Restate word for word the lines of the entries below, starting with the line that holds "Open icon dropdown arrow in left panel" and ending with the line that holds "Task: Toggle the 过滤点 series visibility", and no others.

Records |

....

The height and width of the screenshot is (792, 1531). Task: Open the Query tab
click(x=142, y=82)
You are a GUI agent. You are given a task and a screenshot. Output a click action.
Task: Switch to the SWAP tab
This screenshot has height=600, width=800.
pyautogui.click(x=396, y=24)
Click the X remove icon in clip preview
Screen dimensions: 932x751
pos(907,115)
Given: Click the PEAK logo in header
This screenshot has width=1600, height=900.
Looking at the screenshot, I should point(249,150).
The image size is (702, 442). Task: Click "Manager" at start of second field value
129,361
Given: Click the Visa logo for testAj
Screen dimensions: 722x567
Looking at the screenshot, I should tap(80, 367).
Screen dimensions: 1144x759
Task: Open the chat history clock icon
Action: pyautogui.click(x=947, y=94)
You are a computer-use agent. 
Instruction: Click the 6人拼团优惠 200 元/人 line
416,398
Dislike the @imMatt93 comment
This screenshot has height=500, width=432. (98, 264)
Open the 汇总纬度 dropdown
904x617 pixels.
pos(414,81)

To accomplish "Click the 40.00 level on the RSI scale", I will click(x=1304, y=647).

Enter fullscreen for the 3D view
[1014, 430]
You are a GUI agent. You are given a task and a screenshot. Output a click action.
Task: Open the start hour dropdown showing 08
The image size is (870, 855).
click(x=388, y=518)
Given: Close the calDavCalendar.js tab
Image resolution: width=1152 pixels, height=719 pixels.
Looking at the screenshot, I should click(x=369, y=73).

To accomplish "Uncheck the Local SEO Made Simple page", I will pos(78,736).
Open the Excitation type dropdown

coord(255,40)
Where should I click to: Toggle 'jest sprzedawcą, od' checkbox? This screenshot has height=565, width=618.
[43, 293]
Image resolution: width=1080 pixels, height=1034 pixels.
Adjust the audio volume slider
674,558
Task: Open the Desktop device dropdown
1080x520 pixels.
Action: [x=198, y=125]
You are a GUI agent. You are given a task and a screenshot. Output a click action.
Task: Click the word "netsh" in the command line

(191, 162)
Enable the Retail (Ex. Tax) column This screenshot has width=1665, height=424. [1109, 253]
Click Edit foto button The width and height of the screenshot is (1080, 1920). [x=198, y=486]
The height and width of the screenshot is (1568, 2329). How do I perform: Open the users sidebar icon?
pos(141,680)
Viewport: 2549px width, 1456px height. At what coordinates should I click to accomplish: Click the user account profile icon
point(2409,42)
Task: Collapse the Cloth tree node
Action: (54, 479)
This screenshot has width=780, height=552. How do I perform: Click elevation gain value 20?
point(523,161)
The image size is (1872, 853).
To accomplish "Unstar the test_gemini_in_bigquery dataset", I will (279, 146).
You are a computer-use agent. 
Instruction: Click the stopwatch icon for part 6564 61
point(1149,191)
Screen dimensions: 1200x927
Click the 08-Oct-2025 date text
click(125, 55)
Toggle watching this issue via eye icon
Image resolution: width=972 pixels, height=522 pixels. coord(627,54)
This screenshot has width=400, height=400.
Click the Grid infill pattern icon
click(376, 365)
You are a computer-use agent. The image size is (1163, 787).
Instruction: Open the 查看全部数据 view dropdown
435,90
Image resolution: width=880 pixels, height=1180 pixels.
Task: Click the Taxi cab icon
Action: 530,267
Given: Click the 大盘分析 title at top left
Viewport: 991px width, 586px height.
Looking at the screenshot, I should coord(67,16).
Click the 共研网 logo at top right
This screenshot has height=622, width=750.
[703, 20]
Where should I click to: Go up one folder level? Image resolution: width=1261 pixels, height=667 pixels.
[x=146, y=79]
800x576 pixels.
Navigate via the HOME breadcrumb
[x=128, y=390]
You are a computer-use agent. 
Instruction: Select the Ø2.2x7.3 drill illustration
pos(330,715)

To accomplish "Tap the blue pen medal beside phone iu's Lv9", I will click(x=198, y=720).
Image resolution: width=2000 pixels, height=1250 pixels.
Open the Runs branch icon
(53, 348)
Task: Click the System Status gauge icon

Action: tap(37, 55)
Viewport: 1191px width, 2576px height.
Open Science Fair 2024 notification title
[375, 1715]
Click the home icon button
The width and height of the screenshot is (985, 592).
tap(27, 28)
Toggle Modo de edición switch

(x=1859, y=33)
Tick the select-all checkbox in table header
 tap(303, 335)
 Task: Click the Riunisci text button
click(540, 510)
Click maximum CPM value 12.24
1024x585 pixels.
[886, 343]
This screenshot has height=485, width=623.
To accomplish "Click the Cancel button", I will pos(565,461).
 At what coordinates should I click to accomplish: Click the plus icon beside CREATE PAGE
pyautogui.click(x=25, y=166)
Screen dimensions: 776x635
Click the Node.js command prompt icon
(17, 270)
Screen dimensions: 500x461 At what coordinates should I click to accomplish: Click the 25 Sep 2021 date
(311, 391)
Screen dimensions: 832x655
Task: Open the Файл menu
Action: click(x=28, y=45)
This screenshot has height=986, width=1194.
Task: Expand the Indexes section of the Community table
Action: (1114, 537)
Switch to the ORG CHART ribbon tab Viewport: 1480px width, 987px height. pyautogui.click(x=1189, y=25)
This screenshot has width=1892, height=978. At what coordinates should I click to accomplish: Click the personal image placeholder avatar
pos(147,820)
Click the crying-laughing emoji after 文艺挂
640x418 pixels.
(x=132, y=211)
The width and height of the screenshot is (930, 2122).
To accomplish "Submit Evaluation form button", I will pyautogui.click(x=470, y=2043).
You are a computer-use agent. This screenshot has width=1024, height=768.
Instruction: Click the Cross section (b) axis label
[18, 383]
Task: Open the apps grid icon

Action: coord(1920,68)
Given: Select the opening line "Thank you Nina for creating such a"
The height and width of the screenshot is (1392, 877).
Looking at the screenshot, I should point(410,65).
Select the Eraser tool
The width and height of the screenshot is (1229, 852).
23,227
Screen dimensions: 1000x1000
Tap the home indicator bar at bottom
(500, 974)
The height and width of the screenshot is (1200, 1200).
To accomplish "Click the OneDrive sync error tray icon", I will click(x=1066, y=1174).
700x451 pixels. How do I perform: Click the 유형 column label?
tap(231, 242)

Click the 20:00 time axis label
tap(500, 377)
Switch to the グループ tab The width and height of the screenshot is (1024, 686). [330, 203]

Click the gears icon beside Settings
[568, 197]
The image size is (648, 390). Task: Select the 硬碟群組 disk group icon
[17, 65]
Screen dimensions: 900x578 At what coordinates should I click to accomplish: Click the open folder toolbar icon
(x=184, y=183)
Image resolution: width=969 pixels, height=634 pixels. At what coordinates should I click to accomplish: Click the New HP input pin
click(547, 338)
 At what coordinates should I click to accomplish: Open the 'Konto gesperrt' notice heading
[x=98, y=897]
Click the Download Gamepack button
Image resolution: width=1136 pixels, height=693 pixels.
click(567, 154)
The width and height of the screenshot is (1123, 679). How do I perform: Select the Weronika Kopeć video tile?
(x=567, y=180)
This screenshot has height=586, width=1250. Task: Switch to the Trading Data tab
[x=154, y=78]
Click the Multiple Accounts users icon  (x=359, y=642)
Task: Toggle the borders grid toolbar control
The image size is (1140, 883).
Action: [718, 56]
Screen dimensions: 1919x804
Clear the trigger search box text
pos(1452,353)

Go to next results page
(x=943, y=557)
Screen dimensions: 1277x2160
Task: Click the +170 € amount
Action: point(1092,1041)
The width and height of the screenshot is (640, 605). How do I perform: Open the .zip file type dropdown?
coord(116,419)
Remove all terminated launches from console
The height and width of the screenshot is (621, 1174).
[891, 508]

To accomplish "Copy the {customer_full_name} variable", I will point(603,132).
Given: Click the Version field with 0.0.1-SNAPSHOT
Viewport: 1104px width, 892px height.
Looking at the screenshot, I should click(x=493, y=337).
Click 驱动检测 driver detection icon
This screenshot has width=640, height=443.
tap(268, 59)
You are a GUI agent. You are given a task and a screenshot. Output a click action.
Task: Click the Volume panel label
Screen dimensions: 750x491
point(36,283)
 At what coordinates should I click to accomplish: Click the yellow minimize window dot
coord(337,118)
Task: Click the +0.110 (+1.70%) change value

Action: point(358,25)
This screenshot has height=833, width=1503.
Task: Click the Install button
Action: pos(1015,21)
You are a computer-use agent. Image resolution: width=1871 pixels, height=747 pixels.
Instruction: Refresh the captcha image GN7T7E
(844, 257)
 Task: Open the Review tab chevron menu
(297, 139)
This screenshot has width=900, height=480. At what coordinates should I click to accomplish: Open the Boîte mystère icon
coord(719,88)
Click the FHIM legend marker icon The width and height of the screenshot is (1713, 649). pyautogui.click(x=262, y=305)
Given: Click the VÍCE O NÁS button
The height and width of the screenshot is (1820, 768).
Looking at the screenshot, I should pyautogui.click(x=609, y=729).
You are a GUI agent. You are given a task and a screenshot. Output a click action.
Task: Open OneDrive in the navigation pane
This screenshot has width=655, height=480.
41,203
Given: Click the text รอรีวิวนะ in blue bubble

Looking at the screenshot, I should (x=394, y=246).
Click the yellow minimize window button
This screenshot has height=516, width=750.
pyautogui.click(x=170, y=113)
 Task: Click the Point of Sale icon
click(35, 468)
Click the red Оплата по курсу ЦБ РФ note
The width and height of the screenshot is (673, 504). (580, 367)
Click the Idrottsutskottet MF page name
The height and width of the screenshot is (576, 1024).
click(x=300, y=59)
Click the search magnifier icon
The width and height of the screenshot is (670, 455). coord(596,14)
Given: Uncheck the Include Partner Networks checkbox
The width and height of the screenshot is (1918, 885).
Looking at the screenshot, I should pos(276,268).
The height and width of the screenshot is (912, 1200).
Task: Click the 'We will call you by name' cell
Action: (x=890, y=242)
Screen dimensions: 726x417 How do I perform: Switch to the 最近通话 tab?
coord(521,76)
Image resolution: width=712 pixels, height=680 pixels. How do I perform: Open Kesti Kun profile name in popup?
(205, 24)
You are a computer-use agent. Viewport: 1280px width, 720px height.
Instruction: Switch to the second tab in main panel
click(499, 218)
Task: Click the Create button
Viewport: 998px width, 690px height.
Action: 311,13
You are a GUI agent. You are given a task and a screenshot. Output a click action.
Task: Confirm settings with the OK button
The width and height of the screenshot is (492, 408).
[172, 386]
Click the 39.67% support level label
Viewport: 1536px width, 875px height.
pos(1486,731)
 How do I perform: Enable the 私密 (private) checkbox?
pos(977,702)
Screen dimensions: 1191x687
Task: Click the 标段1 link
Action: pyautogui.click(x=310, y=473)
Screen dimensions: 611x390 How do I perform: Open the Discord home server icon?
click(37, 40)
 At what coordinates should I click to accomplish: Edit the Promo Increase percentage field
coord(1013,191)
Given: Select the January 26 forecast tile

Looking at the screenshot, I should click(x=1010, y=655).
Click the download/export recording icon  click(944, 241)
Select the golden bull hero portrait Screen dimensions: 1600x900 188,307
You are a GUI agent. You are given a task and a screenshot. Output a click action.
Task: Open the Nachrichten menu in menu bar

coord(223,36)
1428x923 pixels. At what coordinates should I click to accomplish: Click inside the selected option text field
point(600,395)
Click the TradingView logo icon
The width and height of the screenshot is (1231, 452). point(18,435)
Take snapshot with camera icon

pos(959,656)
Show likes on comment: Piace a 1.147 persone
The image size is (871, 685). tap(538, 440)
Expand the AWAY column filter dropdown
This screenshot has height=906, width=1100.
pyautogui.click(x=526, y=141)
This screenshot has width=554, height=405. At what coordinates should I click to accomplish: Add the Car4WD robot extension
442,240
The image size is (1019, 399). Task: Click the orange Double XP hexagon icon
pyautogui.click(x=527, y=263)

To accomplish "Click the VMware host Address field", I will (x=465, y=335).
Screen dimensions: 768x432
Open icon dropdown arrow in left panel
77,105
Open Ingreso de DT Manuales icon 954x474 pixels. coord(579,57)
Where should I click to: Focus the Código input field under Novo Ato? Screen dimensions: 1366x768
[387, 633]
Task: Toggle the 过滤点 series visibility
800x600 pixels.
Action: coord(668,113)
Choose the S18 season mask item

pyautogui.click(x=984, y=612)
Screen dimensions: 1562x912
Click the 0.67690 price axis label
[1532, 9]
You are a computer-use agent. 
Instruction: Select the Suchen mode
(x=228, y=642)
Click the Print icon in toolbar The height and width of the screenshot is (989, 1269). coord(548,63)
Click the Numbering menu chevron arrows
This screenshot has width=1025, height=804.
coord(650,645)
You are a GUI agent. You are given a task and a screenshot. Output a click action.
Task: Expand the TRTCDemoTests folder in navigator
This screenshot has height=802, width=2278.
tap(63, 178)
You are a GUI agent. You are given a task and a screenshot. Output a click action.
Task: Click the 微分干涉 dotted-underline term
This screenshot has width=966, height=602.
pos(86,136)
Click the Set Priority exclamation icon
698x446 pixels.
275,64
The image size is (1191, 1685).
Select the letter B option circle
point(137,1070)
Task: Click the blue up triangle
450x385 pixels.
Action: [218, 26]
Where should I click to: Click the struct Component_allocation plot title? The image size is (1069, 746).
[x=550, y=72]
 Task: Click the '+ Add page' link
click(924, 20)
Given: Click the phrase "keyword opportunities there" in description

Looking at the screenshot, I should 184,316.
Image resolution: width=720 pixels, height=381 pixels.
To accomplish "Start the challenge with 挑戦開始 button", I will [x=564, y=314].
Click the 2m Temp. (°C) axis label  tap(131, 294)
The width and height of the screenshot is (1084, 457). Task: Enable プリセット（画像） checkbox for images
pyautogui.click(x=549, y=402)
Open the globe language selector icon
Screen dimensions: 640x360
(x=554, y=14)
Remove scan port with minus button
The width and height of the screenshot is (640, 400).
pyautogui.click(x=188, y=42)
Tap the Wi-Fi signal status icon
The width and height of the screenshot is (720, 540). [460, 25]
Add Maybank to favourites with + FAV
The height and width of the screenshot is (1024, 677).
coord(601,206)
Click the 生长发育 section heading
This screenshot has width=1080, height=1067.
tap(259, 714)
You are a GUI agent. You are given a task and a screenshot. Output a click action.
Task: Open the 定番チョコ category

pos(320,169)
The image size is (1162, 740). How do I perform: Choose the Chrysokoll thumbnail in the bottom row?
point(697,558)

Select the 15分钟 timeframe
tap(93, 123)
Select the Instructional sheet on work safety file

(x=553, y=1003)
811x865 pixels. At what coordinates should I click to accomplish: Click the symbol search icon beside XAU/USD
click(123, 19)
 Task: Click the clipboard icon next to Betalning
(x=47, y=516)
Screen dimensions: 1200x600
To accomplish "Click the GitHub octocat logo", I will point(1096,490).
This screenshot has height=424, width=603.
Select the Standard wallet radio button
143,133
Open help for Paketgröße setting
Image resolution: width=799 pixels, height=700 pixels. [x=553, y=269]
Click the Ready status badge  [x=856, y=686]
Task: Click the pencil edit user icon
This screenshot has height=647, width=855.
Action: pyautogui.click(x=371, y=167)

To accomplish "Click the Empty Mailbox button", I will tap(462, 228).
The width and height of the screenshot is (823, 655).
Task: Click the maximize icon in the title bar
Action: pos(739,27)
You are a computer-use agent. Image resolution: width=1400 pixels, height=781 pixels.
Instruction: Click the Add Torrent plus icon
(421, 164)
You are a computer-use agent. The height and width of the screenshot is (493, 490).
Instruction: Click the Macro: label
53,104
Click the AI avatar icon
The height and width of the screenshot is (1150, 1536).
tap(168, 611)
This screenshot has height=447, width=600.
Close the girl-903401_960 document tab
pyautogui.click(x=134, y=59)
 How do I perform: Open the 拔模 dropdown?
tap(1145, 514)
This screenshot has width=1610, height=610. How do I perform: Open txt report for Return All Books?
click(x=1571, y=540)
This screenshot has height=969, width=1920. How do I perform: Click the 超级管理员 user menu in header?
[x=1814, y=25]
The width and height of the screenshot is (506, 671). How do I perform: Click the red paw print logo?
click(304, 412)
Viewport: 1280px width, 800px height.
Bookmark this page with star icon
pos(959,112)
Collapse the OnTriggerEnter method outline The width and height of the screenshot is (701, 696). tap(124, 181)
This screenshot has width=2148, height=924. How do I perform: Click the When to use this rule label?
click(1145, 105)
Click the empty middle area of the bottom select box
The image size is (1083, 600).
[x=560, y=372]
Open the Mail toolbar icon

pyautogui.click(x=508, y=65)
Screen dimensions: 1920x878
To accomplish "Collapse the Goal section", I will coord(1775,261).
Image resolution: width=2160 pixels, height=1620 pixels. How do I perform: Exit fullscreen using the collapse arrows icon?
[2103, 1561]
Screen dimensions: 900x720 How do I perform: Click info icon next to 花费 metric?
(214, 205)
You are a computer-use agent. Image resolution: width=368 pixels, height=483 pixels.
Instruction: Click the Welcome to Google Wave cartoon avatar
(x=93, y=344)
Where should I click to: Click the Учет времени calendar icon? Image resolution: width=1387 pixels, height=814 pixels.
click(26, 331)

....

Completed task |
Open icon dropdown arrow in left panel
77,105
Open Ingreso de DT Manuales icon 954x474 pixels. coord(579,57)
Where should I click to: Focus the Código input field under Novo Ato? Screen dimensions: 1366x768
[387, 633]
Task: Toggle the 过滤点 series visibility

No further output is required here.